Oratomic isn't hedging with intermediate products — one focused bet means fewer roles, higher stakes per hire, and no larger team to absorb a mis-hire. Founder relationships remain a real advantage, but they need a system built around them that can move at the same pace as the roadmap.
Not every lane starts from the same place. Some already run on deep founder relationships; others need a system built from scratch. The map below is a starting hypothesis, built to be sharpened after calibration with the team.
The neutral-atom and QEC-theory community is niche and highly specialised. My role would be to build on Oratomic's founding network, turn it into a repeatable pipeline, and extend it into relevant adjacent hubs and international communities.
e.g. Caltech IQIM, JILA, Harvard, MIT, Google Quantum AI, AWS Center for Quantum Computing
This is where a structured search creates the most leverage. Precision-hardware and AI-for-science people rarely self-identify as "quantum candidates" — they won't surface through academic networks alone, and need to be found deliberately.
e.g. Thorlabs, Zeiss, Coherent, Oxford Instruments · DeepMind, NVIDIA, self-driving-lab teams
Personal academic networks cover this the least. It needs its own repeatable pipeline — precision-hardware and aerospace operators, plus high-agency generalists who don't need a perfect title match.
e.g. national lab operations teams, semiconductor tooling · SpaceX, Anduril, elite academic labs
Events should work as intelligence-gathering, not employer branding — speaker lists, poster authors, lab affiliations and advisor networks compound into the talent map over time. Highest-signal to start: APS March Meeting, DAMOP, SPIE Photonics West.
In highly technical hiring, a strong candidate can still be lost because excellence was never defined, market coverage was thin, assessment was inconsistent, or the close didn't land.

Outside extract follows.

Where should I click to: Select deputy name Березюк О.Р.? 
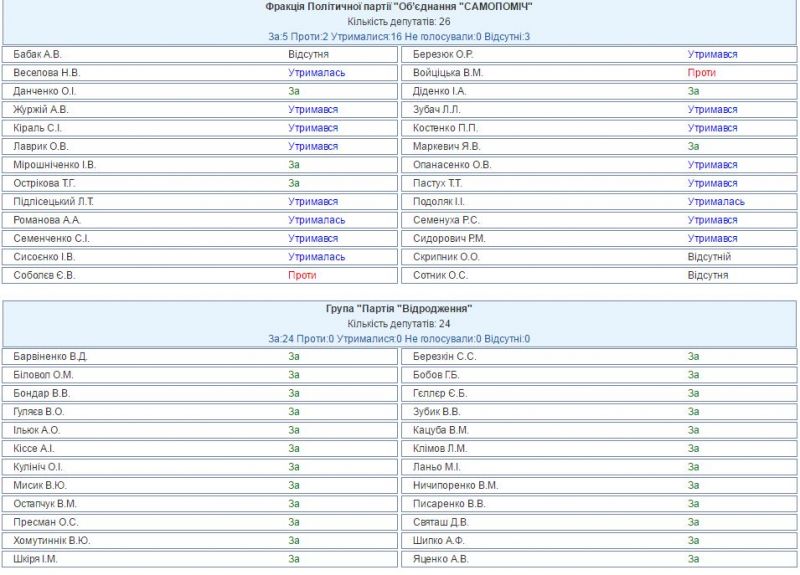tap(443, 54)
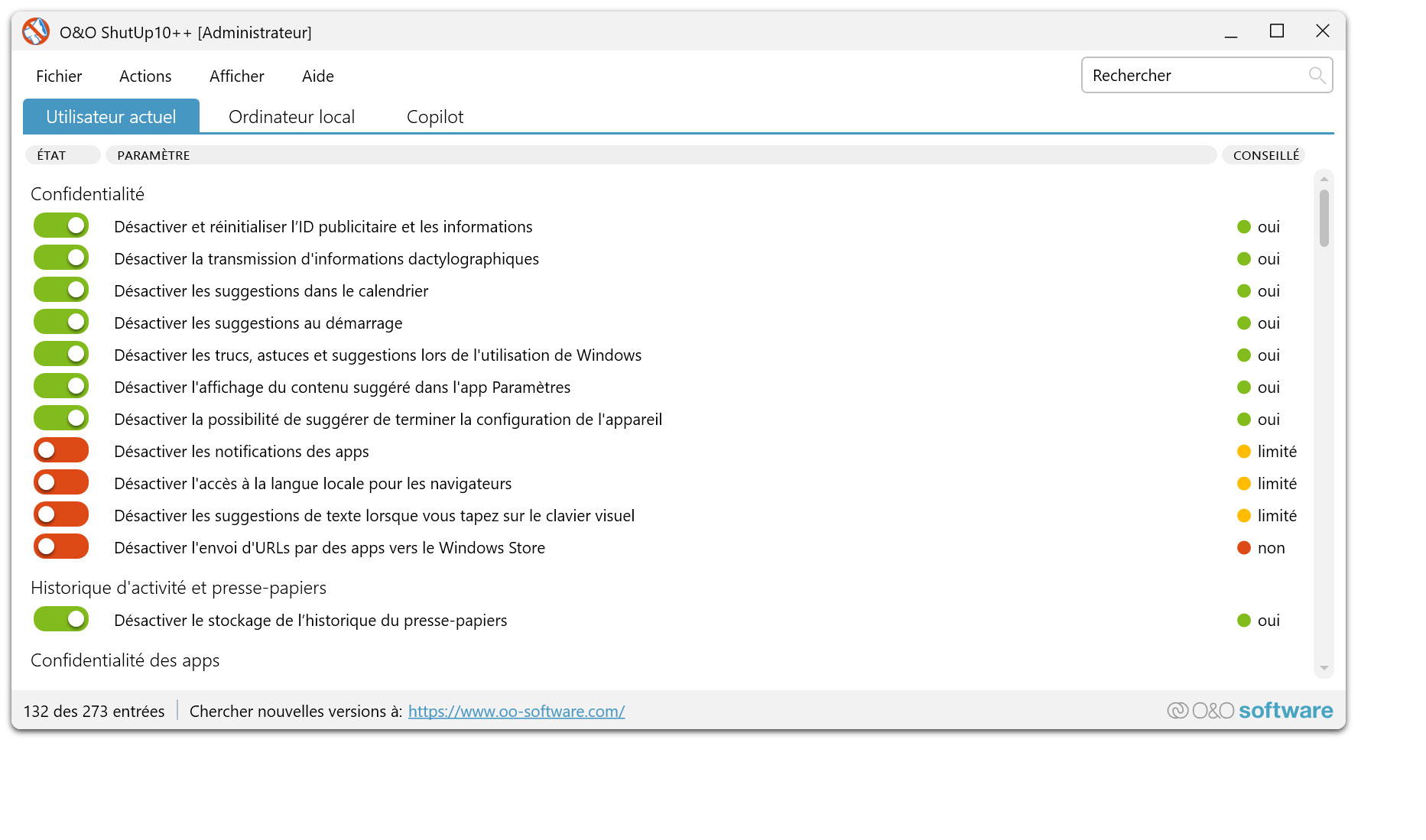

The six pillars create a repeatable loop so each search improves the next, rather than starting from scratch.
Define excellence for each role family before sourcing begins.
A living graph built from papers, lab pages and co-authorship networks — structured by role family, AI-assisted, never AI-decided. The same principle already runs Oratomic's own research tooling — AI compresses the search space, scientists own the judgment.
Research-specific outreach, not generic recruiter copy.
A high bar, held consistently, with fast feedback loops.
Scientist-led storytelling, tailored to what each candidate needs to hear.
Just enough system to stay fast as headcount grows.
I wouldn't pretend to be a quantum expert on day one. I would bring the operating system to turn Oratomic's existing scientific network — and the markets beyond it — into a repeatable hiring advantage. The strongest candidates need to believe this is one of the few places their work can directly decide whether utility-scale quantum computing becomes real.
Oratomic is building toward one outcome, not a portfolio of bets. That puts the talent function on the same critical path as the lab — not around it. This is a starting system for finding rare people earlier, understanding them more deeply, and closing them without lowering the bar.